Only men who live much to themselves and their own thoughts know the pleasure of thus linking their fortunes, by some imaginary chain, to that of those they love. They are the straws that drowning men catch at; but still, for the moment, they sustain the sinking courage, and nerve the heart where all is failing. I felt this acutely. I knew well that she was not, nor could be, anything to me; but I knew, also, that to divest my mind of her image was to live in darkness, and that the mere chance of being remembered by her was happiness itself. It was while hearing of her I first imbibed the soldier's ardor from her own brother. She herself had placed before me the glorious triumphs of that career in words that never ceased to ring in my ears. All my hopes of distinction, my aspirations for success, were associated with the half prediction she had uttered; and I burned for an occasion by which I could signalize myself,—that she might read my name, perchance might say, “And he loved me!”
In such a world of dreamy thought I passed day after day. Duchesne was gone, and I had no intimate companion to share my hours with, nor with whom I could expand in social freedom.
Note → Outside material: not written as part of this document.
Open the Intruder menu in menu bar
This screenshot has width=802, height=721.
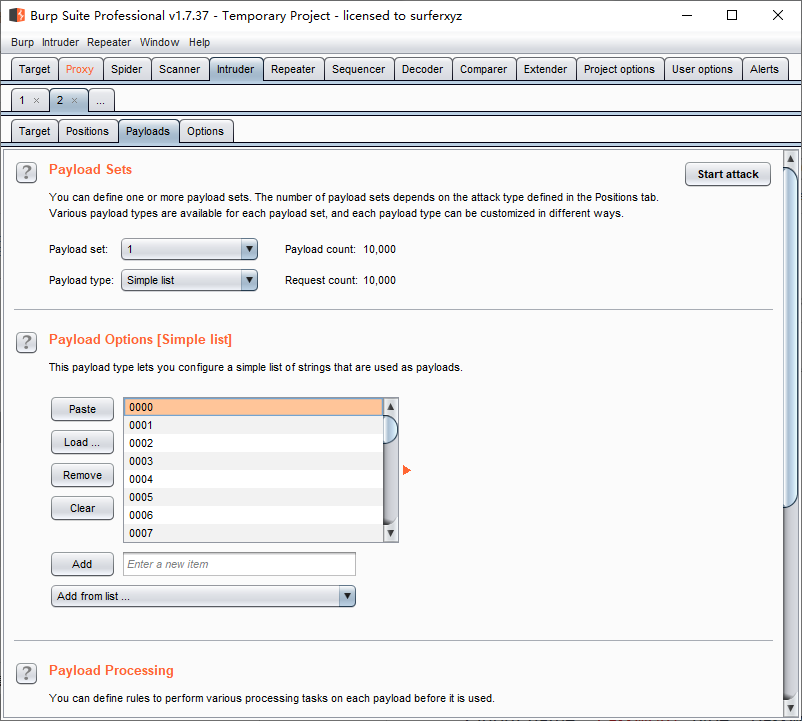pyautogui.click(x=60, y=42)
Meanwhile, the gay life of the capital continued its onward course; fêtes and balls succeeded each other; and each night I found myself a guest at some splendid entertainment, but where I neither knew nor was known to any one.
It was on one morning, after a very magnificent fête at the Arch-Chancellor's, that I remembered, for the first time, I had not seen my poor friend Pioche since his arrival at Paris. A thrill of shame ran through me at the thought of having neglected to ask after my old comrade of the march, and I ordered my horse at once, to set out for the Hôtel-Dieu, which had now been in great part devoted to the wounded soldiers.
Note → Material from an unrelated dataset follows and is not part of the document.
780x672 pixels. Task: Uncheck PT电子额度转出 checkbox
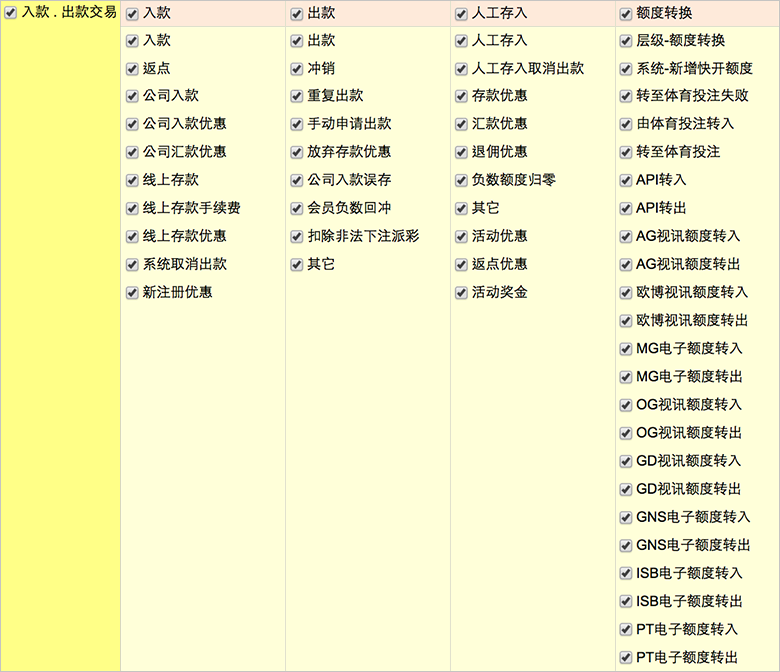pos(626,657)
The day was a fine one for the season; and as I entered the large courtyard I perceived numbers of the invalids moving about in groups, to enjoy the air and the sun of a budding spring. Poor fellows! they were but the mere remnants of humanity. Several had lost both legs, and few were there without an empty sleeve to their loose blue coats. In a large hall, where three long tables were being laid for dinner, many were seated around the ample fireplaces; and at one of these a larger group than ordinary attracted my attention. They were not chatting and laughing, like the rest, but apparently in deep silence. I approached, curious to know the reason; and then perceived that they were all listening attentively to some one reading aloud. The tones of the voice were familiar to me; I stopped to hear them more plainly.
It was Minette herself—the vivandière—who sat there in the midst; beside her, half reclining in a deep, old-fashioned armchair, was “le gros Pioche,” his huge beard descending midway on his chest, and his great mustache curling below his upper lip. He had greatly rallied since I saw him last, but still showed signs of debility and feebleness by the very attitude in which he lay.